Important assessment information

  1. Attendance requirements:
    It is the students' responsibility to attend and participate appropriately in all activities scheduled for them, and to study all material provided to them or required to be accessed by them, to maximise their chance of meeting the objectives of the course and to be informed of course-related activities and administration.

  2. Requirements for students to complete each assessment item satisfactorily:
    To satisfactorily complete an individual assessment item a student must achieve at least 50% of the marks for that item.

  3. Penalties for late submission of required work:
    Students should refer to the Assessment Procedure http://policy.usq.edu.au/documents.php?id=14749PL (point 4.2.4)

  4. Requirements for student to be awarded a passing grade in the course:
    To be assured of receiving a passing grade a student must achieve at least 50% of the total weighted marks available for the course.

  5. Method used to combine assessment results to attain final grade:
    The final grades for students will be assigned on the basis of the aggregate of the weighted marks obtained for each of the summative items for the course.

  6. Examination information:
    There is no examination in this course.

  7. Examination period when Deferred/Supplementary examinations will be held:
    There is no examination in this course, there will be no deferred or supplementary examinations.

  8. University Student Policies:
    Students should read the USQ policies: Definitions, Assessment and Student Academic Misconduct to avoid actions which might contravene University policies and practices.

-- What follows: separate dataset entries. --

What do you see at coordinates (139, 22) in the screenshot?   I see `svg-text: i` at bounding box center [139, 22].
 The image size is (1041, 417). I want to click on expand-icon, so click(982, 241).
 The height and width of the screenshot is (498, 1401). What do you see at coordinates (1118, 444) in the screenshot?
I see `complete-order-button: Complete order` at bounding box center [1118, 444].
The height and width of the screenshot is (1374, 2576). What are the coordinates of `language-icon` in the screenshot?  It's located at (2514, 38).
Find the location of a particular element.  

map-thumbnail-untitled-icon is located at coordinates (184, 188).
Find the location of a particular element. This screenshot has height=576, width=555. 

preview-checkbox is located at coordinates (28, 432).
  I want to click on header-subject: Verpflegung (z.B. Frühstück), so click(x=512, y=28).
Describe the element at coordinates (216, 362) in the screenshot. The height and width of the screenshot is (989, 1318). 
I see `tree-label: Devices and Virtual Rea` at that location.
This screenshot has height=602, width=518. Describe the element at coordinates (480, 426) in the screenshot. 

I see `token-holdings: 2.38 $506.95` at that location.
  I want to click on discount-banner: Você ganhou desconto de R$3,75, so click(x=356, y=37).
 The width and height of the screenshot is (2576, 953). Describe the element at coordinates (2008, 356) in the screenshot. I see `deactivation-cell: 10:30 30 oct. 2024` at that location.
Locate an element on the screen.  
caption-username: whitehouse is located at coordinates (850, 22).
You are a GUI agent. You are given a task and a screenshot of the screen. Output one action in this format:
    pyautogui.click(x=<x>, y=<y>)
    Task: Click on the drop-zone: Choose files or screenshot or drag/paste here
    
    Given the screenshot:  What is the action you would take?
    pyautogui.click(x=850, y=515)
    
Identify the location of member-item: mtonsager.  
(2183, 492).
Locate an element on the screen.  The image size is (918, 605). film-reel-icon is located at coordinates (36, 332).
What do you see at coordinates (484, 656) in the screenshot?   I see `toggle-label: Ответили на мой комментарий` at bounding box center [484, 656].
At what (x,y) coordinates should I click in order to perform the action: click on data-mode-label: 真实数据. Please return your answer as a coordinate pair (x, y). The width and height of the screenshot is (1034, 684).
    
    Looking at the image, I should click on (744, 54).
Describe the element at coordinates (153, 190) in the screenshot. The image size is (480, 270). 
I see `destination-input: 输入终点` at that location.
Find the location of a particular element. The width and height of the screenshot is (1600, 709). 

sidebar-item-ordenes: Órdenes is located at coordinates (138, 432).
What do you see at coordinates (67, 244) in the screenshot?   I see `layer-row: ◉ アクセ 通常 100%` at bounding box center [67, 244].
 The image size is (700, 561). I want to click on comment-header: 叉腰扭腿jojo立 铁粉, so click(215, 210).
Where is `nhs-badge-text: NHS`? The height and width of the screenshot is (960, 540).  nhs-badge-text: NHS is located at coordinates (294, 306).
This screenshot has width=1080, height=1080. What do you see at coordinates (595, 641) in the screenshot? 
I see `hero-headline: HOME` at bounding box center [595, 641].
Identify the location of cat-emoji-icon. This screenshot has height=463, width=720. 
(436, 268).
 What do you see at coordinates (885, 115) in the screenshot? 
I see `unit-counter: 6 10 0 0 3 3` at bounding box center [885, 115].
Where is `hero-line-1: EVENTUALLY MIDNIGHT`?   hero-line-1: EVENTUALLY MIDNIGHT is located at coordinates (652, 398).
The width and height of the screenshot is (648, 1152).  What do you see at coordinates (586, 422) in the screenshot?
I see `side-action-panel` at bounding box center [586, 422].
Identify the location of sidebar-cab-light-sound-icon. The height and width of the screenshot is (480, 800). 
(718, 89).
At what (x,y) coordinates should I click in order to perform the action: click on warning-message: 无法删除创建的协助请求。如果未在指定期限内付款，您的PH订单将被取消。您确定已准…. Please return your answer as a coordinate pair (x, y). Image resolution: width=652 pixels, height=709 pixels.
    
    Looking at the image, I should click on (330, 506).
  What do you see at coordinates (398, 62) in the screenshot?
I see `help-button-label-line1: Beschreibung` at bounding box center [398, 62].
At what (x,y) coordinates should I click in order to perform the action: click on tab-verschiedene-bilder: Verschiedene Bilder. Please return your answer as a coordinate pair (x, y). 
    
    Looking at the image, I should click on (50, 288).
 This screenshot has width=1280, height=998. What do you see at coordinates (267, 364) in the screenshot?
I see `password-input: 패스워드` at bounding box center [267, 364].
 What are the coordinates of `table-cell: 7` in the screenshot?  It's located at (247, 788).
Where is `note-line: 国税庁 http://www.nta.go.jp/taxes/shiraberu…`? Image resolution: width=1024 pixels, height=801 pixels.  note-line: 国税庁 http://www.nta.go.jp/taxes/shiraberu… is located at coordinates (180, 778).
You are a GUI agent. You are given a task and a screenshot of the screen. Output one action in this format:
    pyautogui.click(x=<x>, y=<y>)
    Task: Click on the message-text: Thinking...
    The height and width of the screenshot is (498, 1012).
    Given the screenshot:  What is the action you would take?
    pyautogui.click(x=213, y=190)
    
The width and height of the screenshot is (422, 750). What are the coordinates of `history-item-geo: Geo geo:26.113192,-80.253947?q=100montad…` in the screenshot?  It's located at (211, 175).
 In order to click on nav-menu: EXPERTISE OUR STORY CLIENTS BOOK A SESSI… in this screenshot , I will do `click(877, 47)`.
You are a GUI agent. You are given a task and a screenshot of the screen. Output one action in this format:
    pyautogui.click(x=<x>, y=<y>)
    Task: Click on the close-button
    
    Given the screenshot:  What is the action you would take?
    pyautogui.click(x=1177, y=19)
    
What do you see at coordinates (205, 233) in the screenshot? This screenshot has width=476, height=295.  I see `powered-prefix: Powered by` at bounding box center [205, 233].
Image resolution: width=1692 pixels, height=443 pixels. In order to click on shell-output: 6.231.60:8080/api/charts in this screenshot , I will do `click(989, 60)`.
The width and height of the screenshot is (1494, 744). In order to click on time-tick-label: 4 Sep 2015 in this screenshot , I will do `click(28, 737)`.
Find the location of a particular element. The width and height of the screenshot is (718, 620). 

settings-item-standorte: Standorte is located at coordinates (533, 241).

These policies can be found at http://policy.usq.edu.au.

Assessment notes

  1. Referencing in assignments must comply with the APA referencing system. This system should be used by students to format details of the information sources they have cited in their work. The APA style to be used is defined by the USQ library's referencing guide. This guide can be found at http://www.usq.edu.au/library/referencing.

  2. Students are required to demonstrate competence in and appropriate use of academic language and literacy, including spelling, grammar, punctuation, and referencing in all assessment responses. Marks allocated to the aforementioned criteria will be specified in the criteria for assessment of all assessment items.

  3. Students are required to submit ALL assignments to evidence meeting or exceeding the mandatory requirements of the Australian Professional Standards for Teachers (APSTs).

Evaluation and benchmarking

In meeting the University’s aims to establish quality learning and teaching for all programs, this course monitors and ensures quality assurance and improvements in at least two ways. This course:
1. conforms to the USQ Policy on Evaluation of Teaching, Courses and Programs to ensure ongoing monitoring and systematic improvement
2. forms part of the Bachelor of Education and is benchmarked against the:

  1. internal USQ accreditation/reaccreditation processes which include (i) stringent standards in the independent accreditation of its academic programs, (ii) close integration between business and academic planning, and (iii) regular and rigorous review
  2. Queensland College of Teachers
  3. Australian Professional Standards for Teachers (APST) of the Australian Institute for Teaching and School Leadership (AITSL).

Other requirements

  1. Participation: Students can expect it will be necessary to participate in and contribute to a range of learning opportunities in this course including online study activities, lectures, tutorials, seminar presentations, group discussions and self-directed study activities in order to apply the coursework that will enable quality assessment tasks to be submitted as evidence of professional development.